A study in the United States reported on www.adweek.com, with the tag-line 'some fries with your toys?' has shown that top fast food brands like McDonald's and Burger King are downplaying food in favour of promoting their toy giveaways in their advertising. Where adult ads have the food as the core of the ad, in kids ads the emphasis is on everything but food. Images of food packaging were shown in 88% of kids' ads versus 23 percent of adult ads. Toy premiums were promoted in 69 percent of kids ads versus 1 percent of adult ads and movie tie-ins were used in 55% of kids ads, compared to 14% of adult ads.

The survey, which brought in researchers such as Dr James Sargent, a professor of paediatrics in Dartmouth College's Geisel School of Medicine, examined a year's worth of fast food ads on US national TV, examining the ads frame by frame. Not only were 99% of the food ads targeting kids from the biggest brands in the business, namely McDonald's (70%) or Burger King (29%) but the majority of the ads (79%) aired on very targeted kids networks such as Cartoon Network, Disney XD, Nicktoons and Nickelodeon.

What concerns the researchers is the fact that while the companies subscribe to their nutrition pledge as participants in the Children's Food and Beverage Advertising initiative to advertise only healthy food like apple slices and milk, the healthier foods are not the heroes of the ads but are being hidden behind the hype of the toys and giveaways. The guidelines of the Children's Advertising Review Unit clearly state: "Since children have difficulty distinguishing product from premium, advertising that contains a premium message should focus the child's attention primarily on the product and make the premium message clearly secondary."

Critics have questioned the study's methodology and its three-year-old data and since the study both McDonald's and Burger King have made changes to their kid's meals and advertising, limiting their child-directed advertising to meals meeting meaningful nutrition criteria.
○ ○ ○ ○ ○ ○ ○
Required action
Extract the part of the fast food advertising text starting at "The survey, which" and ending at "Nicktoons and Nickelodeon.". The lines that come next are from a different source.

Dataset entries
○ ○ ○ ○ ○ ○ ○
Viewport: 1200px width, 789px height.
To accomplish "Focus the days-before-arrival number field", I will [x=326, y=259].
○ ○ ○ ○ ○ ○ ○
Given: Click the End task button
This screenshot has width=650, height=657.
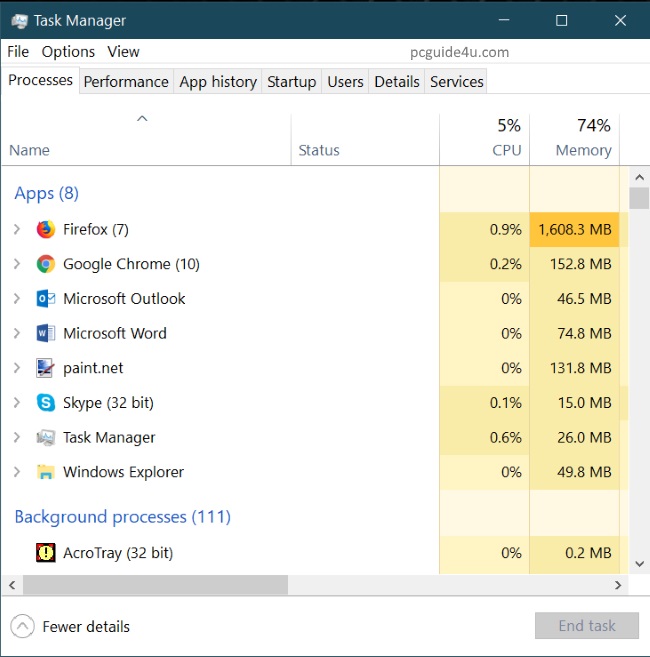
○ ○ ○ ○ ○ ○ ○
Exercise solution
The survey, which brought in researchers such as Dr James Sargent, a professor of paediatrics in Dartmouth College's Geisel School of Medicine, examined a year's worth of fast food ads on US national TV, examining the ads frame by frame. Not only were 99% of the food ads targeting kids from the biggest brands in the business, namely McDonald's (70%) or Burger King (29%) but the majority of the ads (79%) aired on very targeted kids networks such as Cartoon Network, Disney XD, Nicktoons and Nickelodeon.